Listed entries:
■ ■ ■ ■
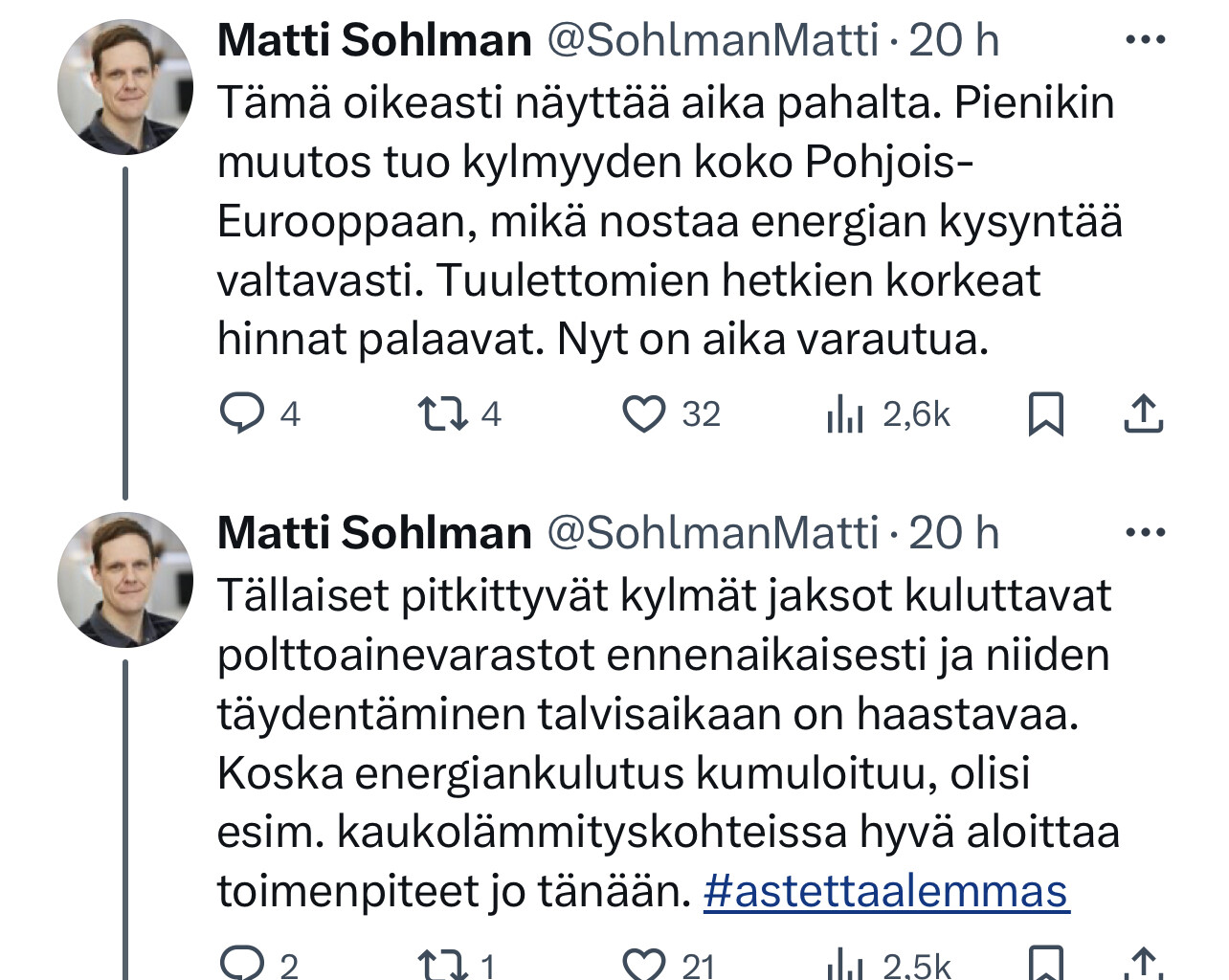Image resolution: width=1229 pixels, height=980 pixels.
Task: Open the second tweet's 20 h timestamp
Action: click(953, 533)
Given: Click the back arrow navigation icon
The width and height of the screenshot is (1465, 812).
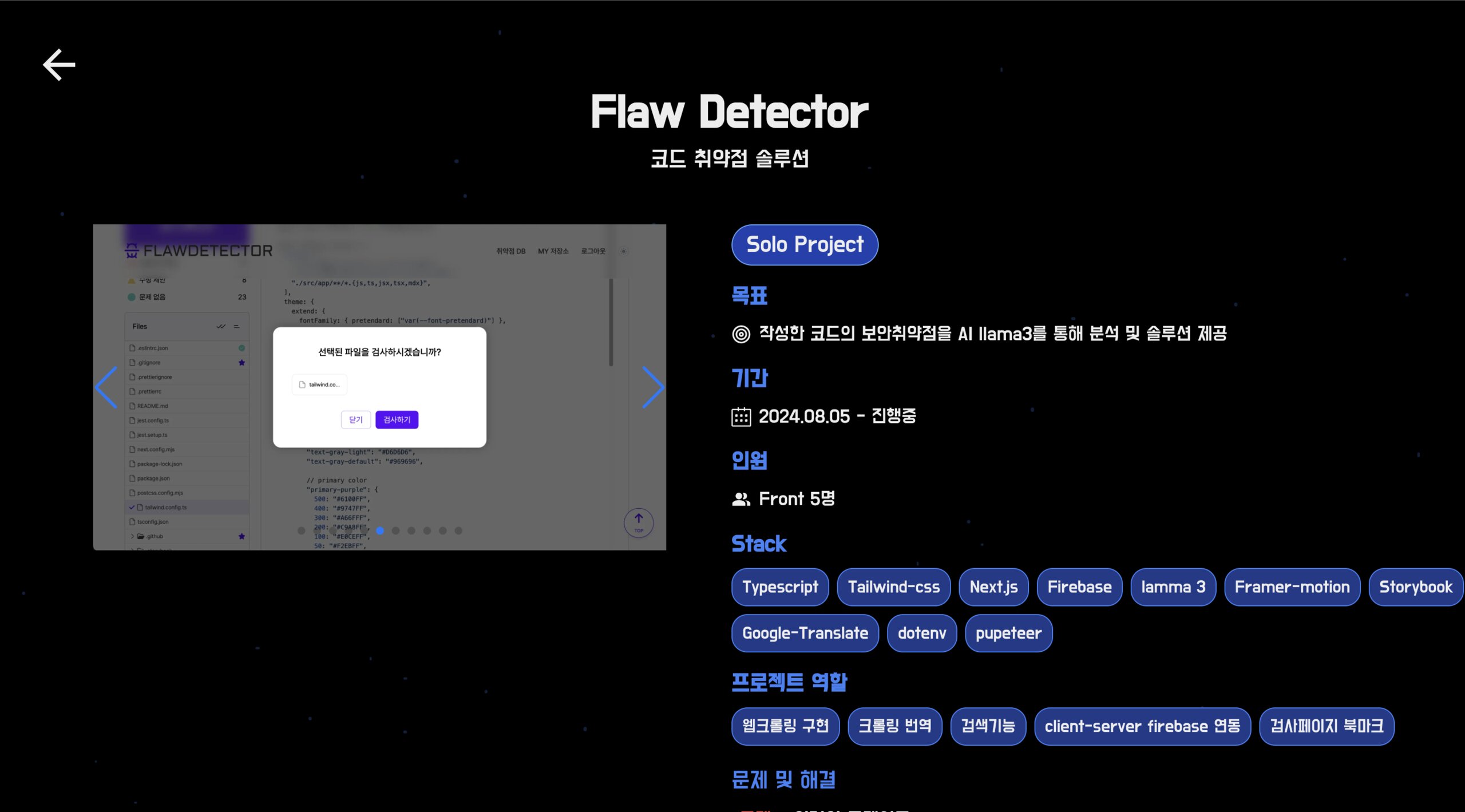Looking at the screenshot, I should pyautogui.click(x=56, y=64).
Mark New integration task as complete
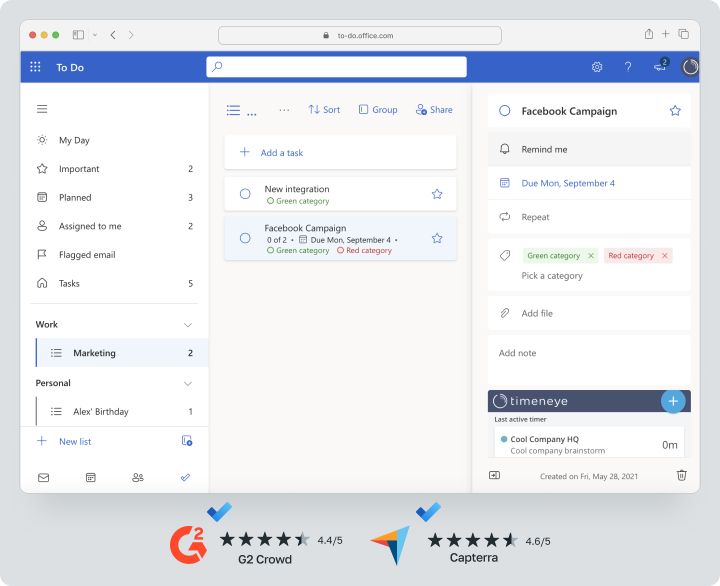 [x=245, y=194]
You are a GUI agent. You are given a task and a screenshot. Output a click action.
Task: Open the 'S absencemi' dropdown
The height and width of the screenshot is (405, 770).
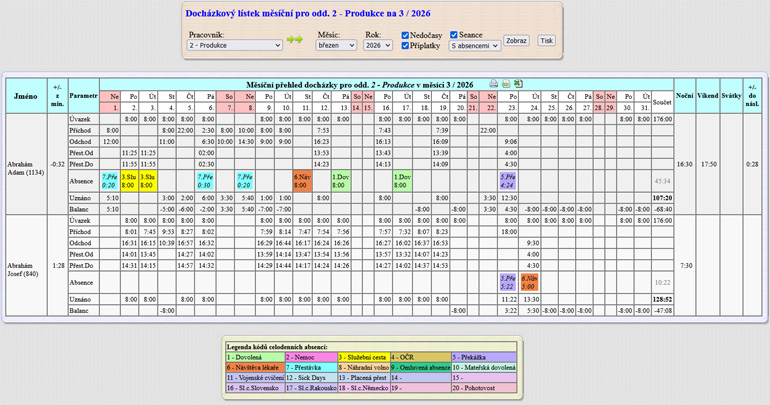pyautogui.click(x=474, y=46)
■ ■ ■ ■
Exercise requirements:
Leaving every picture out, write out exactly the lines from the one that holds "Mark New integration task as complete" through the end of the listing, both included.

Answer space:
Mark New integration task as complete
 [x=245, y=194]
You are a GUI agent. You are given a task and a screenshot. Output a click action.
Task: Open the 'S absencemi' dropdown
The height and width of the screenshot is (405, 770).
pyautogui.click(x=474, y=46)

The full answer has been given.